“En el flamenco, cuando se canta, sale el fantasma y también el bufón que todos llevamos dentro y, paradójicamente, por ello se está más cerca de la verdad. No hay nada menos oculto que cantar enmascarado. Desnudarse significa quitarse nudos, pero también portar tus vergüenzas al aire”, escribe El Niño de Elche en su libro In memoriam. Posesiones de un exflamenco (Hurtado & Ortega, 2020).

Y eso mismo logró ayer Francisco Contreras Molina: desenmascararse en el último concierto del ciclo “Les Arts És Flamenco” en el Teatre Martín i Soler. Y desnudarse, también. Porque a los pocos segundos de aparecer en escena se quedó en calzoncillos para “vestirse de cantaor”.

El artista alicantino, que agotó todas las localidades en su debut en el Palau de les Arts, impactó con un flamenco radical, experimental y libre. Quizá abarrotó el auditorio aupado por el impulso de su nueva colaboración con C. Tangana, en su disco El Madrileño.

Su cante, aplomado y valiente, está basado en la anomía, en esa ruptura de la norma que busca la revolución más auténtica. Pero esa rebelión está a medio camino entre el esperpento y la propia norma. Y ahí radica su importancia: en ser fiel a sí mismo dentro de esa imperfección, sobre la circunferencia de esa transgresión.

Como si fuera un ataque de dignidad y pasión, ayer desafió en público a la raíz más pura del flamenco con su Antología del Cante Flamenco Heterodoxo (2018). Una actitud loable y sin duda merecedora de elogios dada la catadura moral de los más clásicos: “Voy más allá de la vanguardia. El flamenco es mucho más que toque, baile y cante. Busco sus formas, cómo se manifiesta”, expuso cuando saludó al público.

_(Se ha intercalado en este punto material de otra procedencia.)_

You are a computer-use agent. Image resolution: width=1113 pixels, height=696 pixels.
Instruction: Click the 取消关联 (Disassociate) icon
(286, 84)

Pero no hay que olvidar que las huellas que siguió para encontrar la esencia de su música, como él mismo asegura en el mencionado libro, son las rumbas de Parrita o de Los Chunguitos, así como las bulerías de Camarón o el cante de El Turronero. Es decir, El Niño de Elche ha encontrado las formas de su insurrección “ex-flamenca” en los más puros.

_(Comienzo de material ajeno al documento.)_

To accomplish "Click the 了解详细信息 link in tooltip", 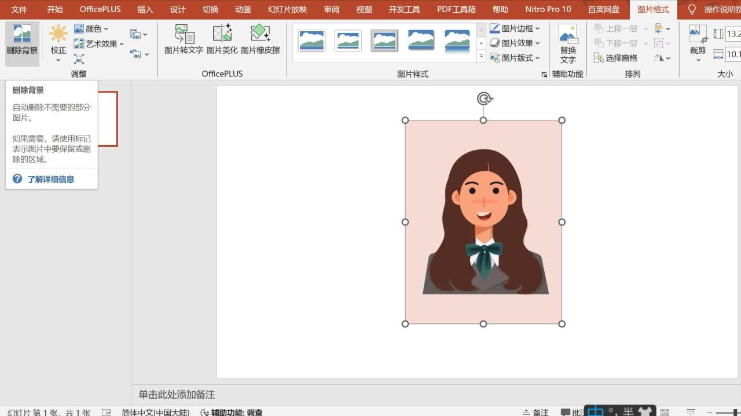I will pyautogui.click(x=50, y=179).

Con una voz musculosa y flexible, que traía una fuerza como de barlovento y que salía de una boca rota de rabia y orgullo, impactó a los aficionados más puristas y agradó a los hípsteres. Así ocurrió con la canción inicial La Farruca de Juli Vallmitjana, un tema en catalán de un poeta que realizó un breve diccionario caló-catalán, la única fuente escrita en esta lengua. Y también en el Recitando de Eugenio Noel, un escritor que predicó en contra de los toros y el flamenco pero que no perdió la oportunidad de fotografiarse junto a los diestros más importantes de su época como Rafael El Gallo porque en su juventud quiso ser torero. Así lo recuerda en su Diario íntimo (Almuzara, 2013):Cuando Pastora levanta los brazos, su baile abre ante vuestros ojos una plaza de toros, un día de sangre”, cantó el músico ilicitano mientras bailaba Alicia Acuña.

Te puede interesar:

Su música, retorcida y convulsa, se agitaba con la angustia de su vacío, como queriendo romper las ligaduras que aprietan el corsé del flamenco clásico, y llegaba al público con una fuerza misteriosa de invisible llanto gracias a ese himno eclesiástico como El Prefacio de la malagueña de El Mellizo o las Seguiriyas del silogismo cantadas en latín.

Estuvo acompañado por Raúl Cantizano en la guitarra y la percusión; Alejandro Rojas-Marcos en el piano y el clavicordio; y Alicia Acuña en el cante, las palmas y el baile. Acabó “la verbena” -como él mismo definió su concierto- extenuado con la Rumba y Bomba de Lola Flores, otro recuerdo a un portento clásico del flamenco. Porque manosear las raíces no significa olvidarse de ellas. Eso demostró ayer El Niño de Elche.